§ Activity: Every line of the entries that holds the word "agent" is to be copied.

BEGIN Data

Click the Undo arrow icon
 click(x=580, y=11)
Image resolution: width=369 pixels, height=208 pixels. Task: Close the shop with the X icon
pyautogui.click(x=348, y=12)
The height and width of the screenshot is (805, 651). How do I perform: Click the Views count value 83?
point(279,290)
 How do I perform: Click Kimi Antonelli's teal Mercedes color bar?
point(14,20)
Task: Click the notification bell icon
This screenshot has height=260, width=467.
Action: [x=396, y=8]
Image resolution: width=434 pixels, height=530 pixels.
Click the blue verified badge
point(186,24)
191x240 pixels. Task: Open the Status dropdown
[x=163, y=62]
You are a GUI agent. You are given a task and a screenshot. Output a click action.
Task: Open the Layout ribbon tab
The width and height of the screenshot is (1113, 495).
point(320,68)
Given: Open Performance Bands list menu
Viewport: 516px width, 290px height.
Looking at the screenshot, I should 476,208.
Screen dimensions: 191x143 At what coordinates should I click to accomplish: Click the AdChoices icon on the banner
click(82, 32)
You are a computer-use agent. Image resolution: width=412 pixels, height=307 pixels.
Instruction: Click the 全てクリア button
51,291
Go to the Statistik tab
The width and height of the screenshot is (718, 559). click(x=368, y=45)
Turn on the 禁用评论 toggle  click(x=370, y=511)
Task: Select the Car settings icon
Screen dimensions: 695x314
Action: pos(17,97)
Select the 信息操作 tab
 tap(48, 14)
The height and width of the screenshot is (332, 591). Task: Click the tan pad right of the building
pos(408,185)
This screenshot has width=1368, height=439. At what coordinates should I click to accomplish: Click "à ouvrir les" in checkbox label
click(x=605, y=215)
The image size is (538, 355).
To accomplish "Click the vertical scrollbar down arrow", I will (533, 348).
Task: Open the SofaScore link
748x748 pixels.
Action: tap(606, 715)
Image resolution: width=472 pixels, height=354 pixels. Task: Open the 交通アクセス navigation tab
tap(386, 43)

END Data

§ Answer for the task:
You are a GUI agent. You are given a task and a screenshot. Output a click action.
You are a computer-use agent. Image resolution: width=412 pixels, height=307 pixels.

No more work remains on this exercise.